Receptiveness has been really positive. They’re wanting to use that space, whether it’s frontline clinical treatment or wellness-based services. A great example is our community pantry. We give boxes of ingredients to students for a meal for free. We subsidize that, and then there’s a Zoom cook-together. The original intent during the first parts of COVID was to allow folks in different residence halls to have some mode of interacting. That has shifted a little bit into wanting to offer some broader-based life skills for students, get them cooking and used to using the kitchen. At the height of our services, we were giving 90 boxes and ingredients a week that would sell out in two minutes on our campus. We’re putting stuff out there that folks are using. They’re saying this is going to be valuable to me, whether it’s helping me modulate my stress or learn new skills or just distract me for a while.
One of the most serious topics around mental health is suicide. How vital is it to have that wellness component to further protect students?
When thinking through the lens of suicide, I think of it as breathing room. We all have a certain amount of breathing room at different points and places in our lives. That breathing room is increased when we have more resources—meaning friends, a system that will support us. Some students have less breathing room. What we’re trying to do is increase breathing room. Wellness service, whether it’s just a distraction for the moment, a little respite from the stress of daily life, or whether it’s teaching them a valuable skill, all of that is increasing breathing room. When we’re thinking about something like suicidal ideation, we’re simply trying to increase the resources that are available to that student. You also want to make sure that you’re increasing some very real structural resources for students, not just wellness services. You’re really trying to help folks lessen their distress, so they don’t need the most time-intensive resource, which is a clinician.

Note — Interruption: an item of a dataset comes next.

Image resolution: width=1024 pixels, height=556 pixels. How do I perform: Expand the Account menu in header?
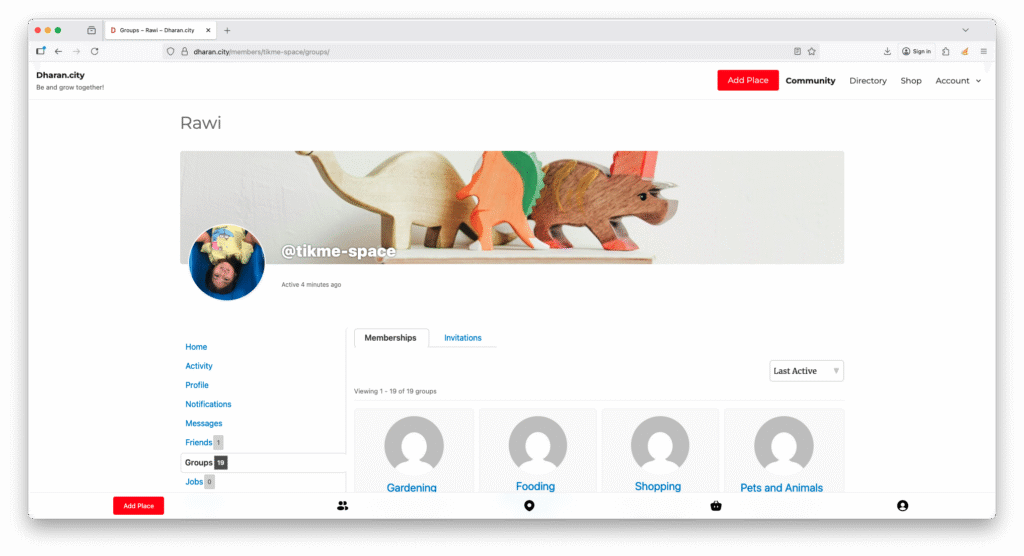958,81
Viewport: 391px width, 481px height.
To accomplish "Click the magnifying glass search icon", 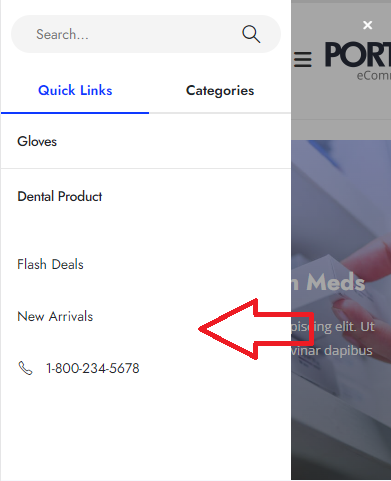I will click(251, 34).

How is your counseling center getting the word out on resources and supports that are available to students?
Obviously, we send out emails to everybody. Depending on the resource, we tend to go old school a little bit with flyers on tables and in residence halls. We use social media, both for our counseling center and for our peer counselors. Because of our small student population, we tend to benefit from a really high level of awareness of resources (92% from Healthy Minds Network). We have this beautiful building smack-dab in the center of campus. There’s no missing it. I also do presentations for the community, whether that’s to student government or particular clubs. Our career counselors do that as well. If there’s a through-line on what helps, it’s relationships. If you build a relationship with a particular sector of your college or university, they’re going to be more aware of your services. They’re also going to trust you more.
Do you and other colleagues across the country share thoughts and ideas about wellness and mental health?
That’s one of the things that’s really special about college mental health. It’s a real community. There are places (state listservs and the Association for University and College Counseling Center Directors) that you can reach out to, ask any question and get dozens of responses within hours about your particular need. Whenever you talk to another colleague in a different counseling center, they’re always very quick to be supportive.
What is something that should be a strong consideration for the future of counseling in higher education?
We focus a lot on the sustainability of the services we’re providing students, and that’s paramount. But we also need to be focusing on sustainability for our staff. How do we make this higher ed mental health space sustainable for the people who want to work in it? How do we make it attractive, because we’re going through a moment where the pools are smaller and not as high quality. A lot of people are leaving for private practice and other ventures. There’s something very special about college mental health and very special about college counseling centers. We need to make the work nourishing for our staff so that they want to work here.